# Estimating Software



## PatsGoTheDist92 (Oct 24, 2017)

Hi All,

I primarily do landscape construction, lawn maintenance and other grounds maintenance

I need to find a reliable (and affordable) bidding software that will get my quotes as accurate as possible, and have all the necessary formulas and variables built in.

Also, I have been using a free bidding website (mainly just residential) called "Homewyse" to determine quotes. However, I would like feedback from anyone who may be familiar with this site as to whether or not it is reliable.

As always, I appreciate the feedback


----------



## Bull Trout (Dec 6, 2016)

Why do you keep looking for someone else to do your bids for you? Material x something on the insurance post and a free internet site on this one, a good way to go broke, you need to know your costs and bid accordingly


----------



## TheConstruct (Dec 8, 2017)

I'm fairly new to estimating myself but have found using excel to create detailed breakdowns to be invaluable. I'd suggest playing around with creating your own worksheets and entering every detail you can. It's amazing how much you can miss due to inexperience if you don't have a clear imagine of the costs involved. 
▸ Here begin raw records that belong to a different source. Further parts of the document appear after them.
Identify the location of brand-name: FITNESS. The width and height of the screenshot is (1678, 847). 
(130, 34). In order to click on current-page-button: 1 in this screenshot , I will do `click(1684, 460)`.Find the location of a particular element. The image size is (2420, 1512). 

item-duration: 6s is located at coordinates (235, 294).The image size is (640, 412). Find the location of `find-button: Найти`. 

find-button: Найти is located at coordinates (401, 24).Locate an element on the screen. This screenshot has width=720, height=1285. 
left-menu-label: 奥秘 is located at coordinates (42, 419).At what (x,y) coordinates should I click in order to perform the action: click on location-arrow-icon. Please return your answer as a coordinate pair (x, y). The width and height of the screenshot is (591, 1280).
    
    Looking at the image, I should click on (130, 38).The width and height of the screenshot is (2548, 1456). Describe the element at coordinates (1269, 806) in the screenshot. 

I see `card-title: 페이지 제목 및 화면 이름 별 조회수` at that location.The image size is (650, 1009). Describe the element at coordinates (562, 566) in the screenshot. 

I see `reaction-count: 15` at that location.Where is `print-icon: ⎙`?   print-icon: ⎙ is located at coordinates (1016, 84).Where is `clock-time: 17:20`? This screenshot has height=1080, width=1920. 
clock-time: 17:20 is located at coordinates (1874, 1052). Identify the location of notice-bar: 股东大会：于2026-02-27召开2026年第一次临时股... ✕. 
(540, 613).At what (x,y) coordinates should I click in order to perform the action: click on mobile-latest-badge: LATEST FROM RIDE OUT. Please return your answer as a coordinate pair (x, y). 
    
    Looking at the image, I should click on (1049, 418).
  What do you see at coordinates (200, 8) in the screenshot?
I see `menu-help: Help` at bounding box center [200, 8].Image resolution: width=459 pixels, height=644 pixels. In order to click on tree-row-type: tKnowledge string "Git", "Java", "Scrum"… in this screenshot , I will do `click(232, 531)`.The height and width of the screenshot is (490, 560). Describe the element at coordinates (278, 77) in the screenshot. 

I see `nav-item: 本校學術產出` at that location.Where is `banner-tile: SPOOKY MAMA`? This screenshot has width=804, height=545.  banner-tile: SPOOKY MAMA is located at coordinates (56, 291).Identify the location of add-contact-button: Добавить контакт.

It's time consuming right now but I've been trying to break down labour estimates into specific tasks as opposed to projects as a whole and its quite eye opening how much I've undercut myself in the past by not being thorough enough and being overly optimistic about how jobs will go. 

I suspect the more I do this, the more of a data base I'll create for myself to reference for future jobs. 
.
I don't actually use excel to draw up estimates, just to organize all the data I need to create an informed one. 
.
Its also essential that you figure out how much your overhead is and factor that in. Again, using excel to break down things like insurance, licensing, accounting, fuel etc. The more info you enter the more you'll create a visual road map to get your numbers sorted out.


----------



## wattsittoyou (May 13, 2018)

I've been using FieldPulse for just about everything lately. I used to use Google Sheets but it's nice just being able to actually use it on my phone without the headache and be able to tweak the invoice items I set up instead of having to figure out the formulas for everything.


----------



## WehnerR&R (Mar 10, 2019)

wattsittoyou said:


> I've been using FieldPulse for just about everything lately. I used to use Google Sheets but it's nice just being able to actually use it on my phone without the headache and be able to tweak the invoice items I set up instead of having to figure out the formulas for everything.


Are you still using FieldPulse? This is one of the estimate/invoice generating apps that I have been looking into. Do you like it? have you had any difficulty accepting payment through the app?


----------



## Fishindude (Aug 15, 2017)

If I didn't want to spend the cash on good estimating software, I'd simply build myself a spreadsheet on Excel to do estimates on. If you don't know how to use Excel, pay someone to teach you how to use it.

Prior to computers we had pretty slick paper graph sheets that worked just fine.


----------



## theotherone (Mar 30, 2019)

I've heard good feedback on Fieldpulse as well. One app for almost everything, payments included. CoConstruct, although from what I understand not ideal if you mostly deal with commercial work. There are also online tools like this website, but I'm assuming you want it to have the convenience of an app. A lot of people I know also use Joist.


----------